* **Direction**: Turn the rows from the line with "You are a computer-use" up to and including the line with "coord(972,401)" into a two-column CSV with the columns text and answer. Give one CSV line per row, put each value in a single quoted field with line breaks replaced by spaces, and leave the pictures out.

(Rows of pointing data)
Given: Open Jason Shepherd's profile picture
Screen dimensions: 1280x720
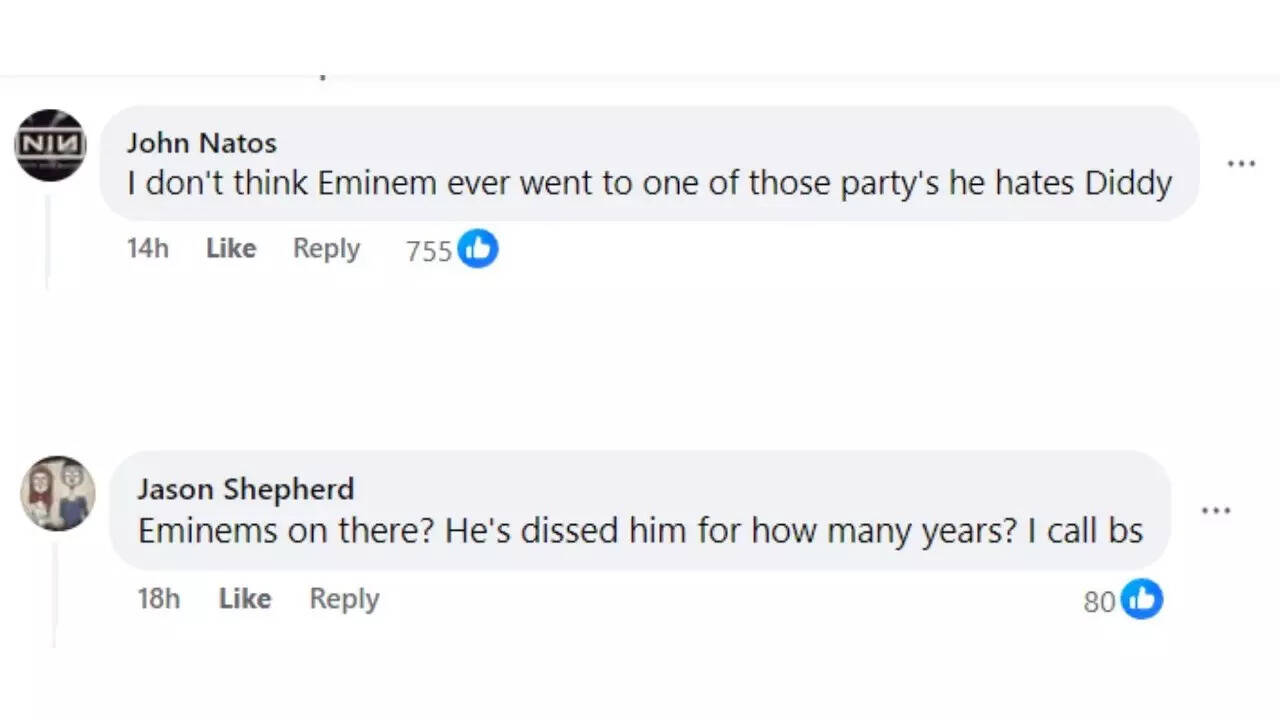Looking at the screenshot, I should pyautogui.click(x=58, y=494).
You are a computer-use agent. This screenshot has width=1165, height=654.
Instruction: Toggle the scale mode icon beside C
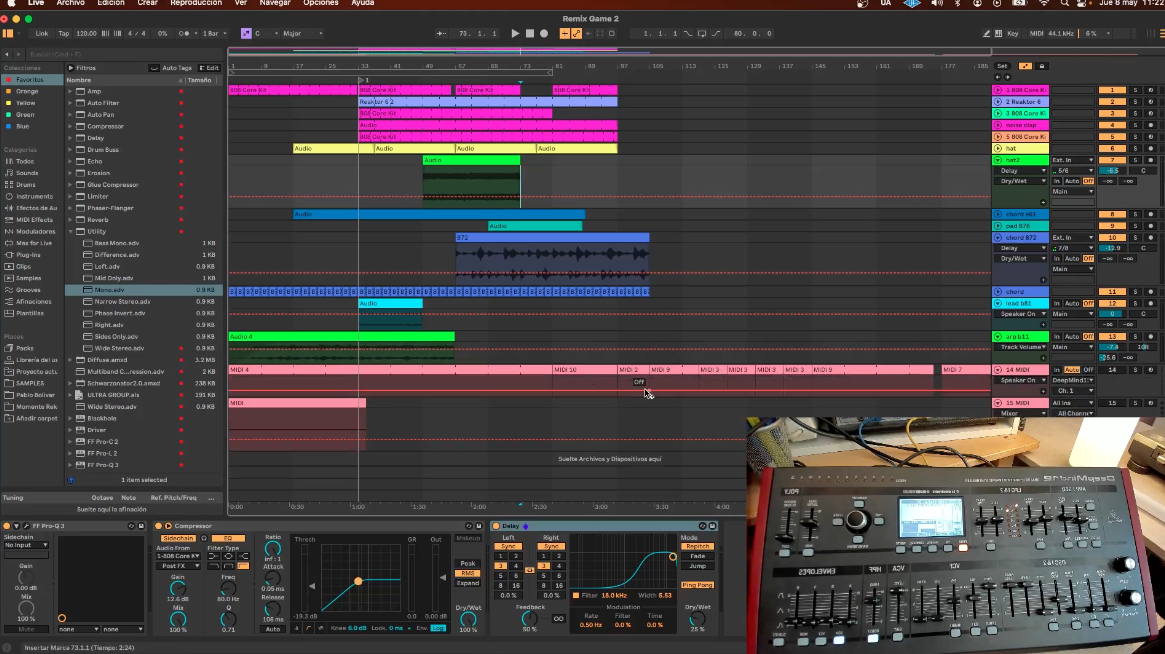[x=246, y=33]
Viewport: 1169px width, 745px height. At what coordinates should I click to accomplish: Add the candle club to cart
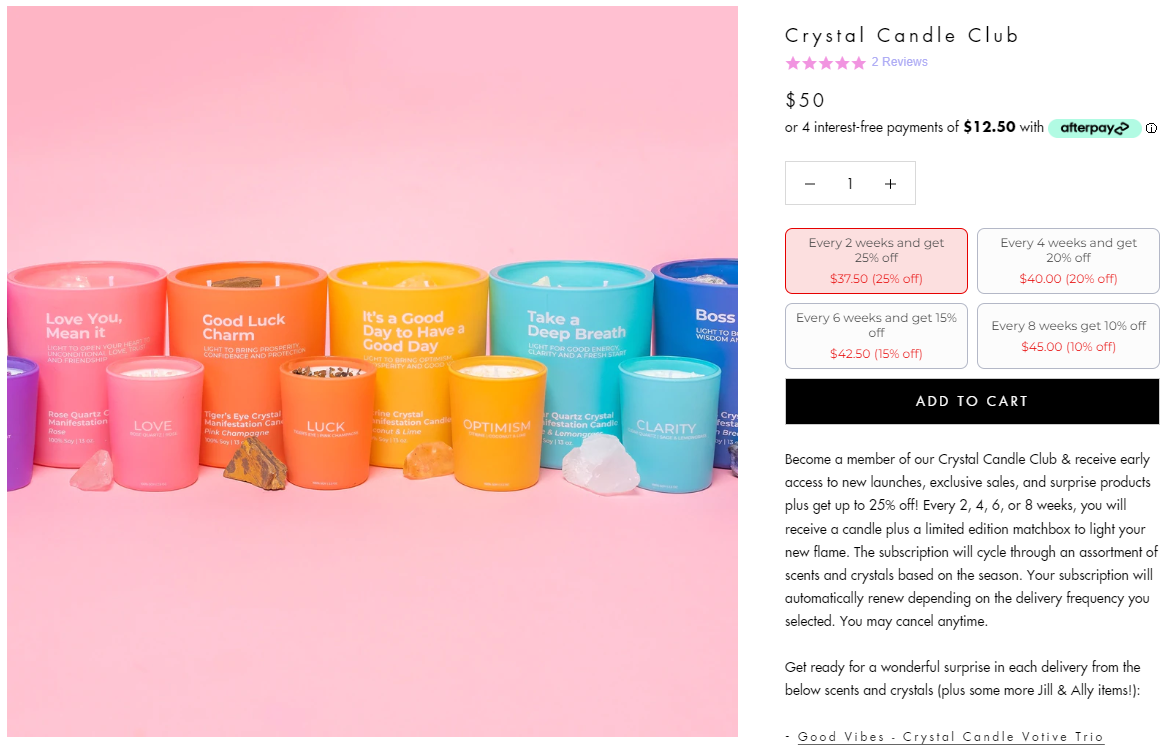coord(972,401)
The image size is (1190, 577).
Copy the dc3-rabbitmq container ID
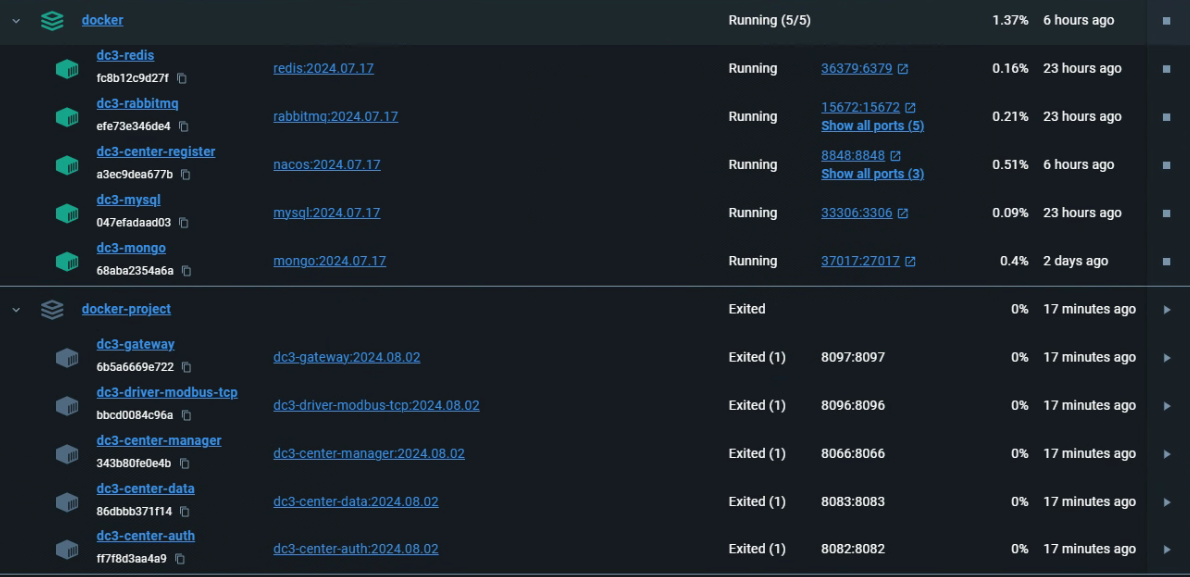point(184,126)

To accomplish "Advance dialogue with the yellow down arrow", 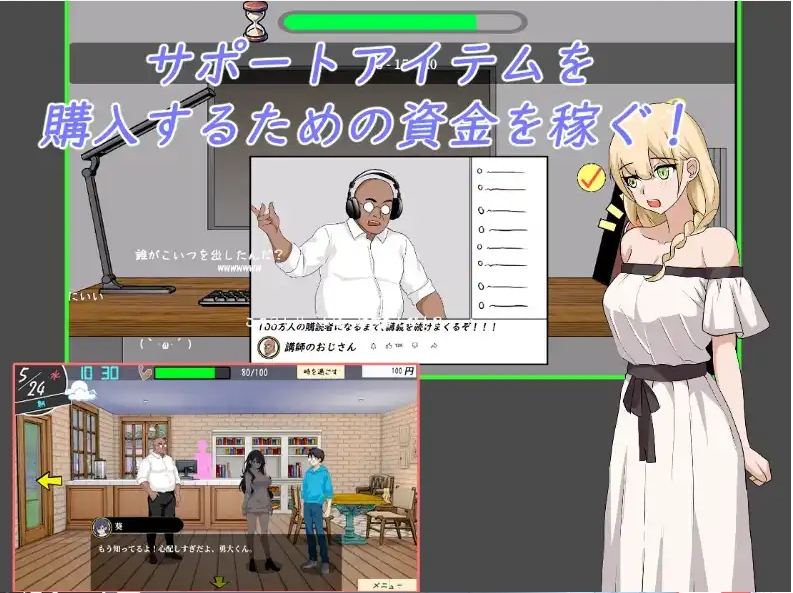I will [217, 581].
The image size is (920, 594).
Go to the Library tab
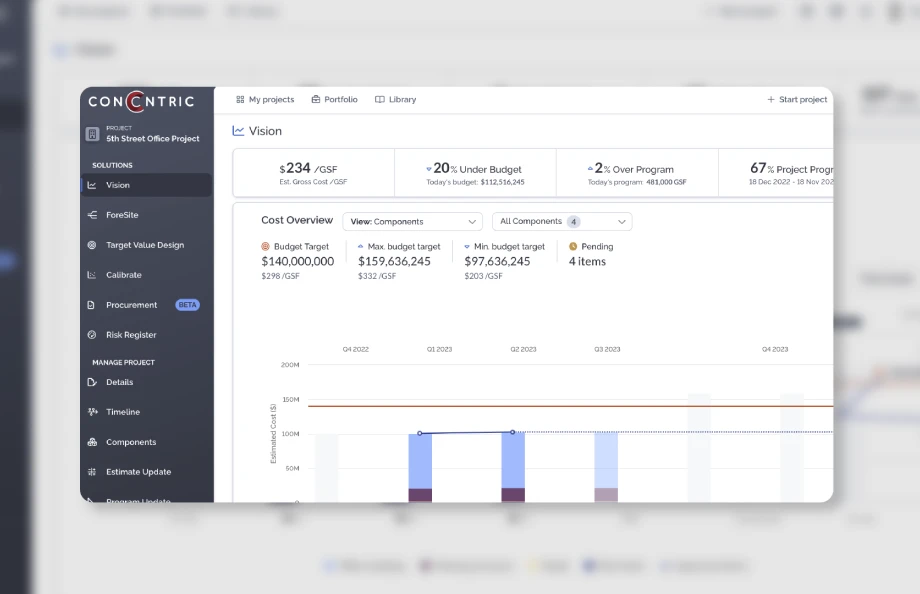[394, 99]
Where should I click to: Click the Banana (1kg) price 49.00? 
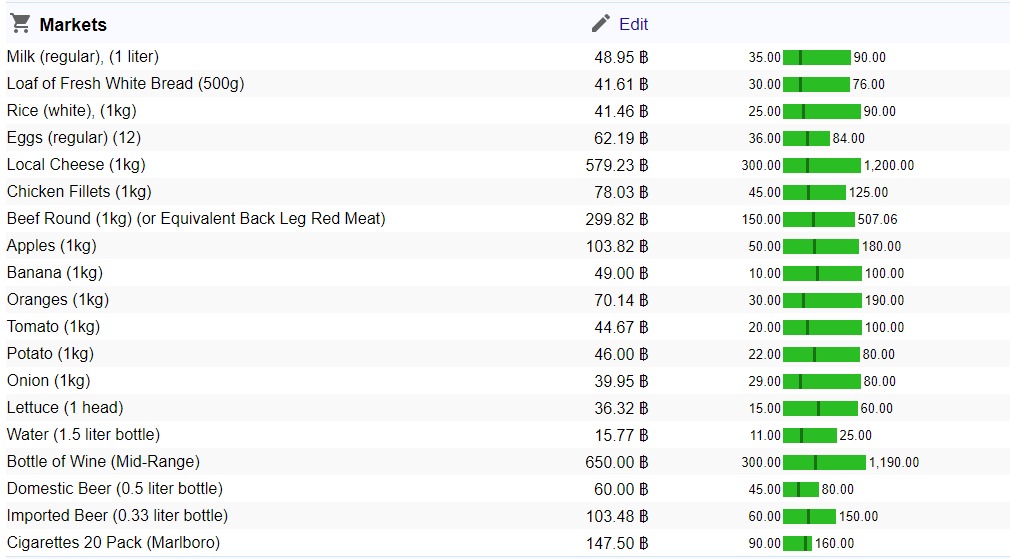coord(616,273)
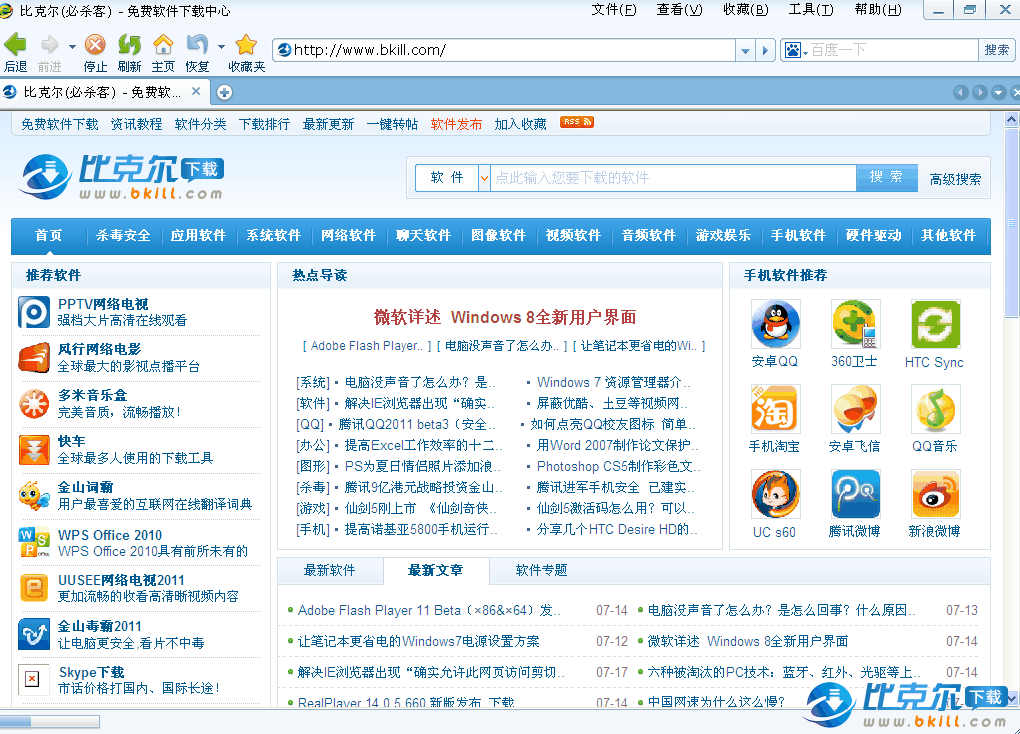Open the 新浪微博 app icon
This screenshot has width=1020, height=734.
[x=935, y=494]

* **In response**:
text,answer
"You are a computer-use agent. This screenshot has width=1165, height=654. Instruction: Toggle the scale mode icon beside C","[x=246, y=33]"
"Viewport: 1169px width, 745px height. At what coordinates should I click to accomplish: Add the candle club to cart","coord(972,401)"